相手の対応が遅いので、いちいち剣を振り上げて、振り下ろして、両断する余裕がある。

 次の集団は流石に武器を構えていた。だがまだ甘い、紅夜叉の事をただの一兵卒くらいにしか認識していない。

 袈裟切りから刀を返し左構えからの薙ぎ、さらに切っ先を落として左逆袈裟に斬り上げる。一人を斬り捨てた状態からすぐに次の攻撃へ、流れる様に捌いて行く。

 いつしか紅夜叉は、高笑いをしながら斬りまくっていた。笑っている自覚すらなかった。


     ◇


 真っ直ぐ直進する、その力は十分にある。なにせ紅夜叉が先頭に立っているのだ。

 危機に陥るとしたら、足が止まった時だ。頑強に抵抗する敵に遮られて足が止まった時、前方広くから包み込むように包囲されるのがまずい。袋の中に飛び込む様なものだ。

 袋の底を突きぬける威力は十分にあるが、それだけに頼り切るのは危うい。そう判断したイスカは、左右の敵を蹴散らすように動いた。

 斜めに前に出て、敵兵を一人突き殺す。そして槍を振るい、周囲の敵を蹴散らす。槍の柄で殴りつけたり、石突で突いたりする。

 まず死にはしないが、それで十分だった。親衛隊は前に進み続けるので、一度振り切った敵は脅威にならない。だから一時、動けなくすればいい。それには打撃の方が速いし有効だ。だから、蹴散らす。

 二・三人を蹴散らしたら、反対側へと突進する。その勢いのまままた一人を突き、その周囲の数人を蹴散らす。それを何度も繰り返す。

 直進する親衛隊と何度も交差する様にジグザグに駆けては止まり、止まる度に敵を蹴散らす。微かに紫電を引きながら戦う彼女の機動は、まさしく雷電の如くだった。


     ◇


 奇襲の目的は敵に混乱をもたらす事にある。その観点から言えば、最も貢献しているのは(みさお)で間違いなかった。

 操は剣も抜かないまま、火種を手に次々と火器に火を点けては放っていく。敵兵が集まっていれば爆竹を投げ、広い場所に出れば煙幕で視界を塞ぎ、弓矢や飛び道具から守る。

 閃光弾は今回は使わない。味方の視力まで奪う恐れがある。その代り、とっておきの自走爆竹を使う。

 ホフマイスター博士が考案した自走爆竹は輪になっていて、点火すると回転しながら自走し、炸裂する。

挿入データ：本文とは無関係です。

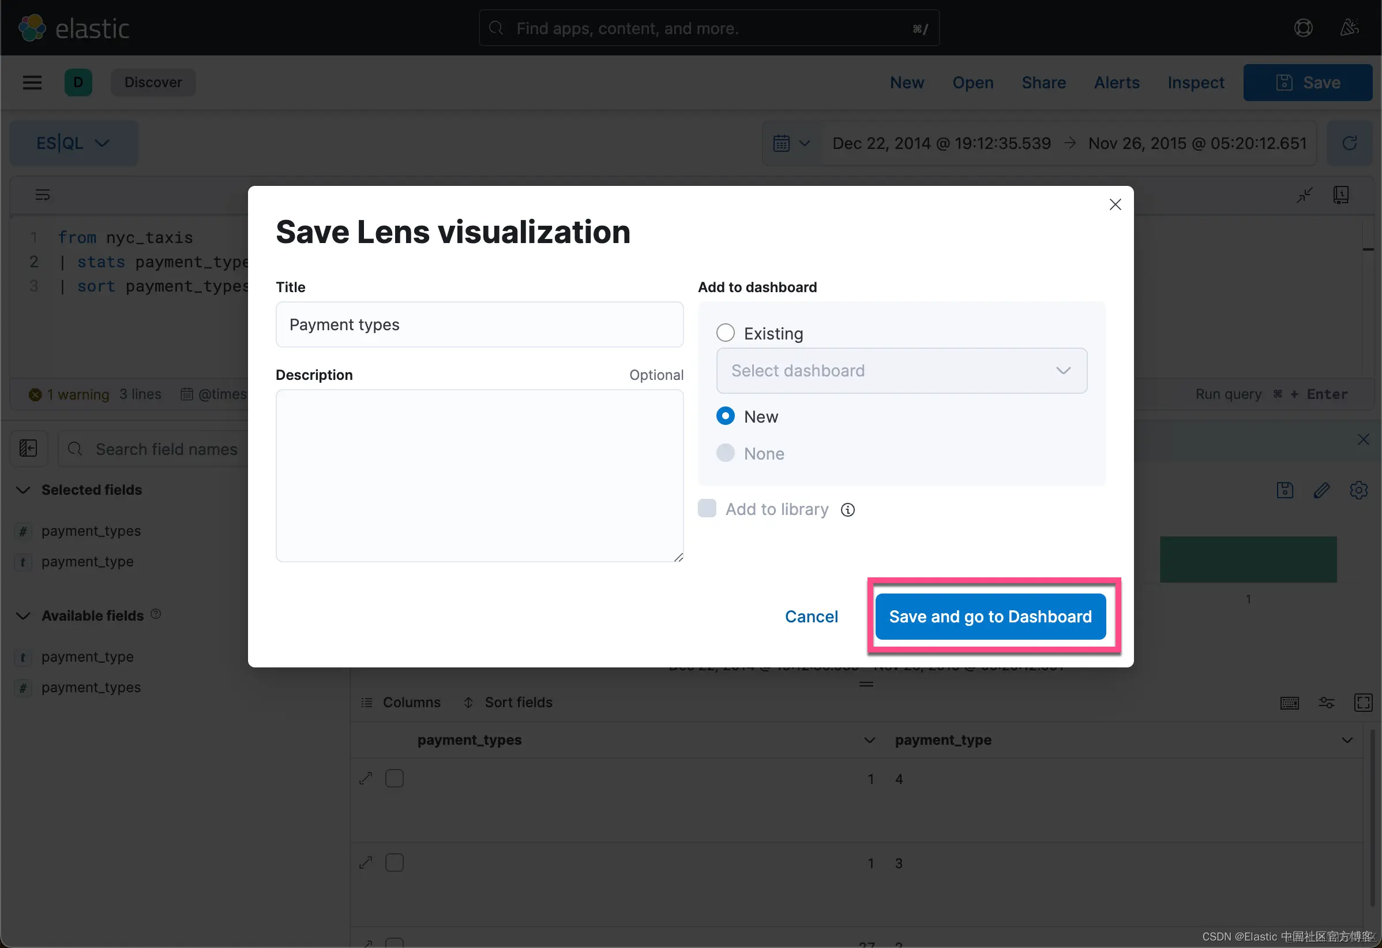Click the newsfeed celebration icon

1349,28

 昔、若い花火職人が考案していた花火を大型化し、火薬も爆竹用に調整したものだと言う。

 輪になっているので一度に複数個を持ち、着火できる。十個二十個と言う数の自走爆竹に足元を走り回られて、敵は大混乱に陥っている。

 だがまだ半分も走り抜けていない。今はまだ一方的に暴れているが、残り半分を切り抜けられるか。そこが正念場だろうと思った。

 そうだとしても、自分にできるやり方で戦うしかない。


     ◇


 数人を斬るでもなく、突き飛ばした。斬り込む事には成功した。問題は、斬り抜けられるかだろう。

 初めからそれは想定していた事だが、だからと言ってどうする事も出来ない。奮戦して斬り抜けるか、死ぬかだ。

 高星(たかあき)はすばやく周囲を確認した。もう陣地の中心部近くまで来ているはずだ。


「放火!」


 そう命じて、自身も火筒を取り出した。ホフマイスター博士に開発させていた火器の一つで、陶器の筒の中に火の点いた炭が詰められ、空気が入らない様に蓋をし、土で隙間を埋めたものだ。

 鎮火したばかりの火事場で、焼け跡を片付けようとすると突然火を噴く事がある。燃え残った土蔵の戸を開けた瞬間、火を噴くという事もある。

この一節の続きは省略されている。